The experiment was modeled in Excel. Five or 10 haplotypes were determined using the rand() function which returns a number between 0 and 1 with a uniform distribution. The haplotypes were determined in both unbiased and biased replicates. For the unbiased model, all four haplotypes had probabilities set at 0.25. For the first biased model, the two HET combinations had probabilities of 0.3 and the two HOM combinations had probabilities of 0.2. For the second biased model, the probabilities were 0.275 and 0.225 respectively.

The different models were all run 1000 times, a number chosen to be close to the sample sizes in the actual experiments (960, 1152, and 767). Each result is analogous to a single well in the actual experiment. For each “well” in the simulation, its contents were represented as the number of cave alleles for mc1r and the number of cave alleles for oca2. Thus, while the wells were originally constituted with 5 or 10 haplotypes, the haplotypic information was discarded and only the allelic proportions were retained for further analysis. This essentially matched the situation in the actual experiments.

For the analyses, the 1000 replicates were screened to remove intermediates. We used two filters: for the more stringent one, any well with a cave allelic frequency greater than 0.2 or less than 0.8, at either locus, was discarded. For the relaxed stringency, the filters were set to 0.3 and 0.7, respectively. (The relaxed stringency could only be imposed on the 10-cell model because the 5-cell model does not have values of 0.3 and 0.7.)

This screening is analogous to the trigonometric screens in the analysis of the real experiments. It is noteworthy that the percentage of wells that passed the screens in the simulation (ranging from 1.0 to 16.5) was almost identical to the range of percentages of wells that passed the screens in the experiments (1.3 to 14.5). This suggests that the values chosen for the modeling were plausible.

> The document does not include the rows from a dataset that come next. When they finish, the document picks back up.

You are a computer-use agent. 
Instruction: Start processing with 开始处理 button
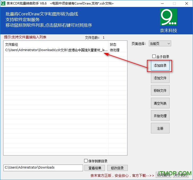[160, 116]
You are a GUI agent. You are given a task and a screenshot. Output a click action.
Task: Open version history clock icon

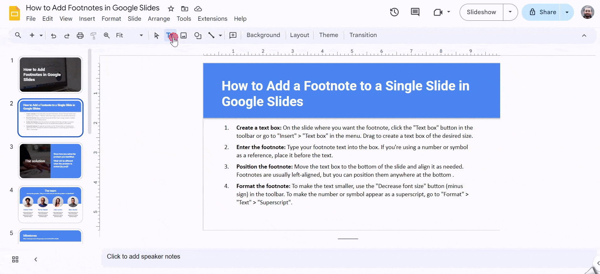394,12
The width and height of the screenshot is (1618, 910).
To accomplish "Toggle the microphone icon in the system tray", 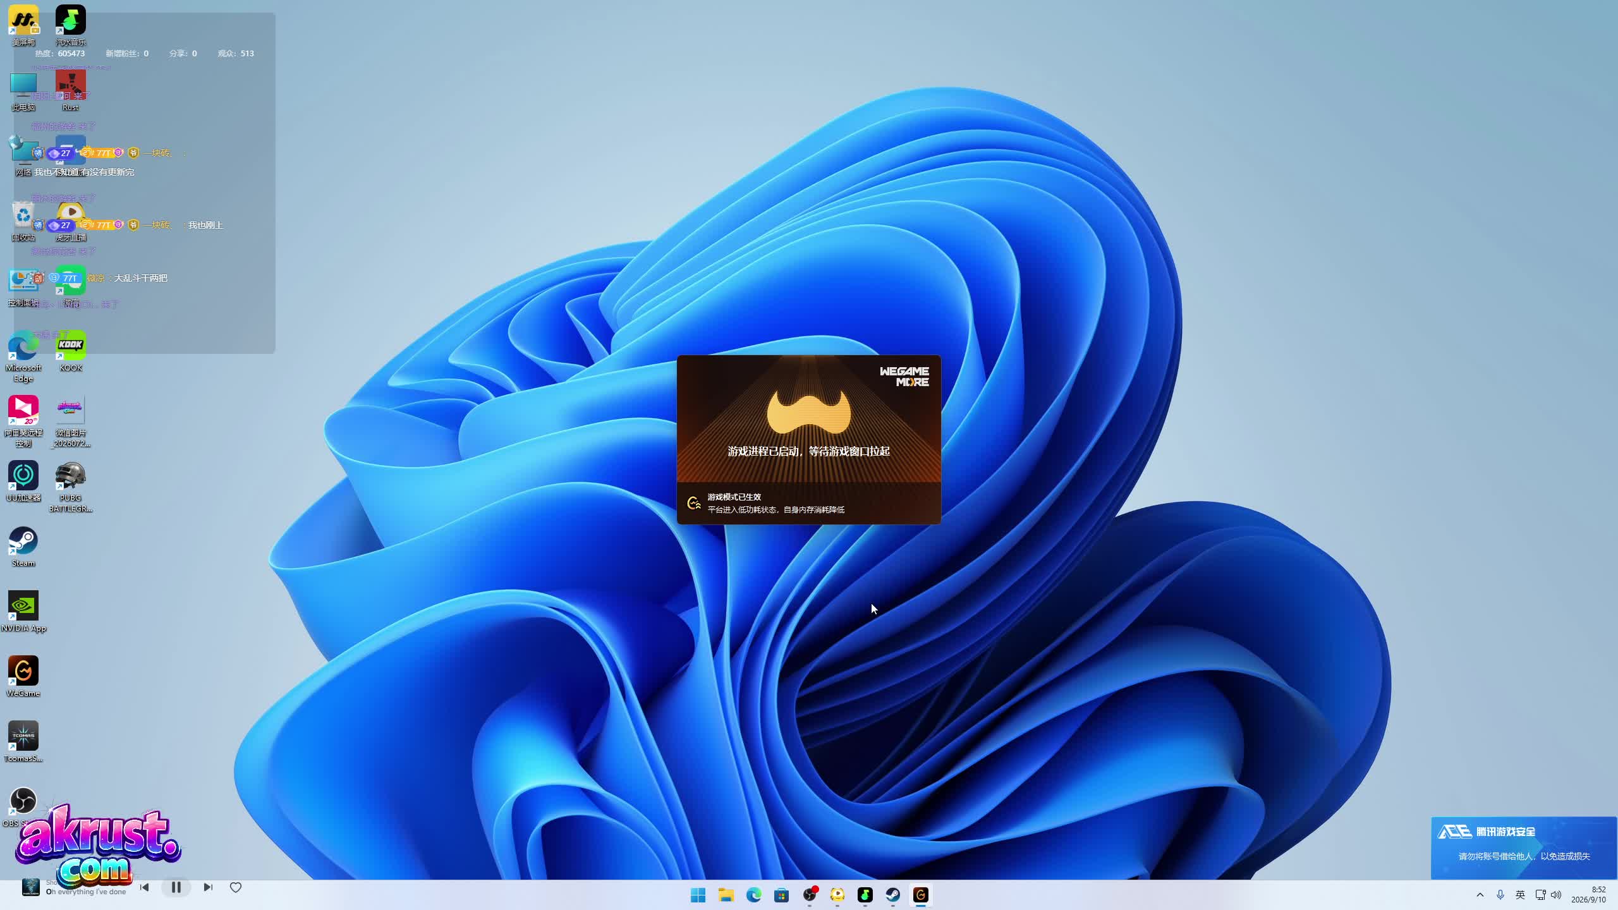I will [1500, 895].
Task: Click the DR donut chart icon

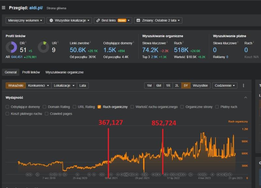Action: coord(11,47)
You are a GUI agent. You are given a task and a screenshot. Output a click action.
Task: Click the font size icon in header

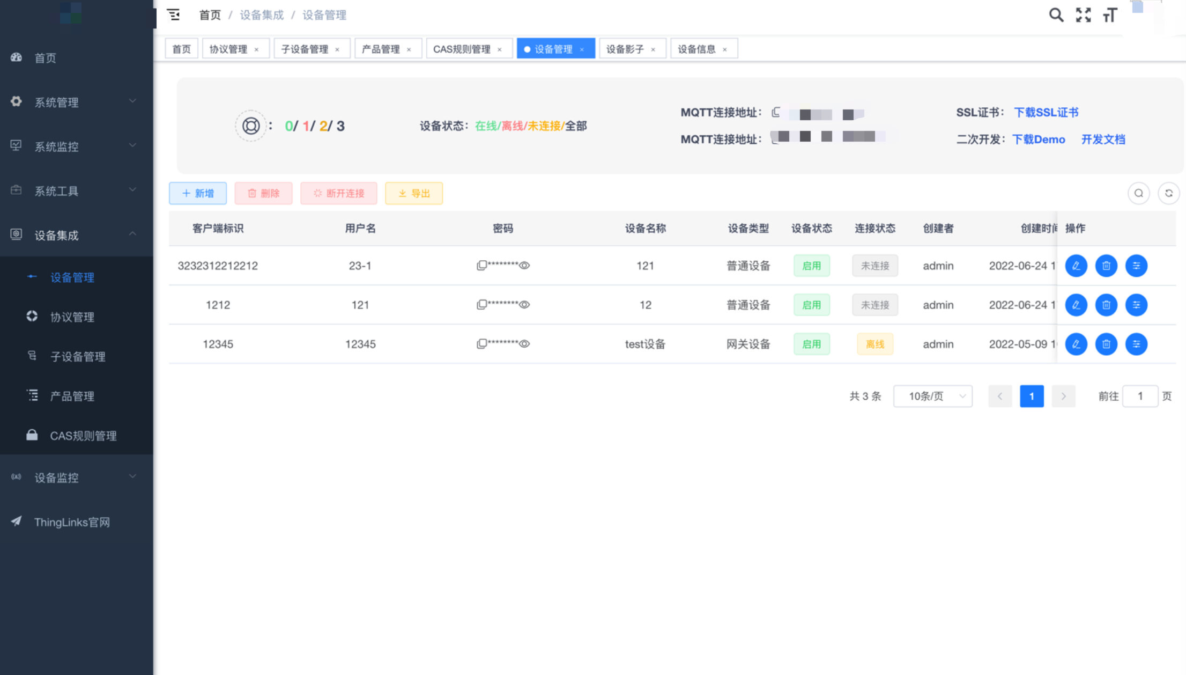(1110, 15)
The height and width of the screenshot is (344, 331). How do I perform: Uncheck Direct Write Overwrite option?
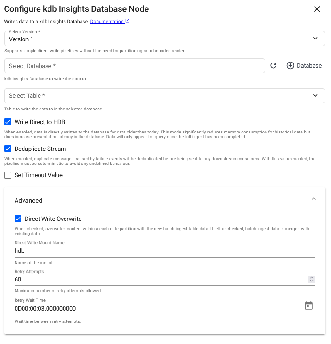[18, 219]
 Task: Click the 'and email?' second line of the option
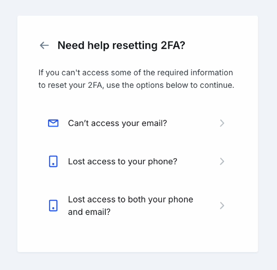pos(89,212)
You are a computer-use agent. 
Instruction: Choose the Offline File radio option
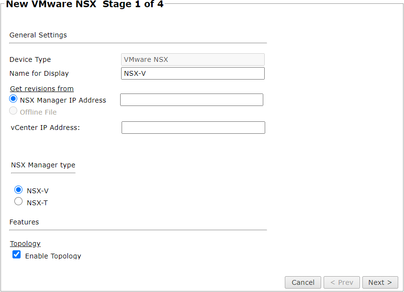click(13, 111)
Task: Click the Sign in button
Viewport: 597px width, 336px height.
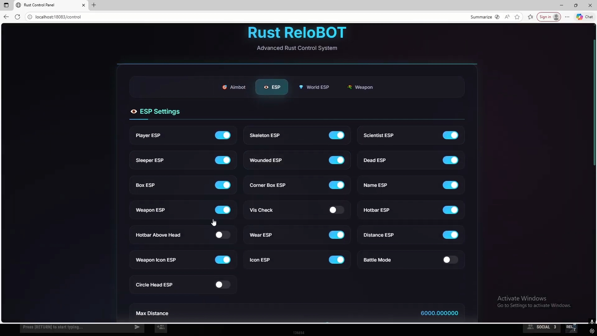Action: coord(548,17)
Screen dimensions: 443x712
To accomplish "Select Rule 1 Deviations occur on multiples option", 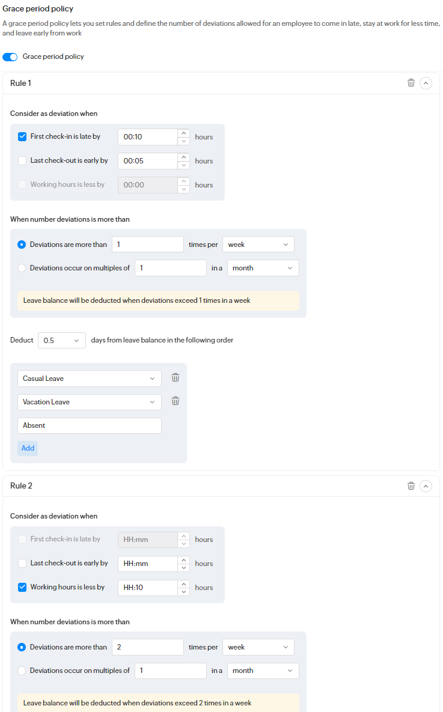I will pyautogui.click(x=22, y=268).
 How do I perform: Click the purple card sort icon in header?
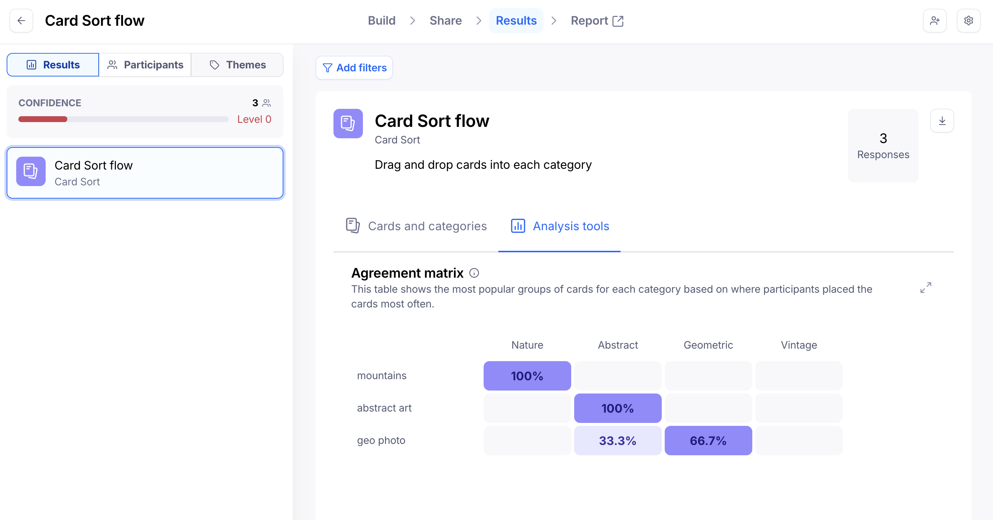coord(348,123)
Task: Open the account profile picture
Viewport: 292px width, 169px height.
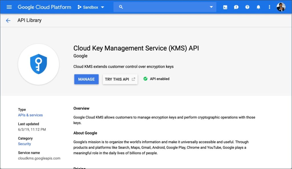Action: 281,7
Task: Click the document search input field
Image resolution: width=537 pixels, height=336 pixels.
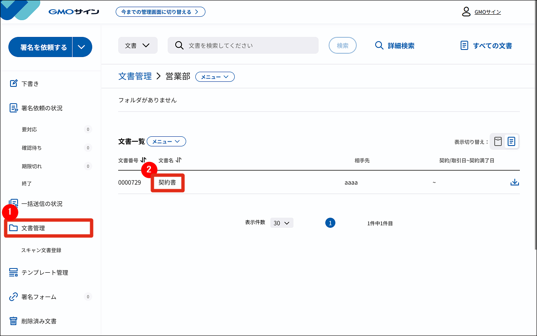Action: (247, 45)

The “wells” that passed the screening were then designated HOM if the proportions of cave alleles at the two loci were either both high or both low. They were designated HET if one was high and the other was low. The results were tested for inequalities of HET and HOM contents using the binomial test. Analyses of simulations with biased inputs recovered biased outputs. Simulations in which the input was HET = HOM had outputs that were close to 1:1 and were statistically insignificant. Thus, the analysis does not manufacture spurious significance. The Excel files used for the simulations are in Additional files 4 and 5.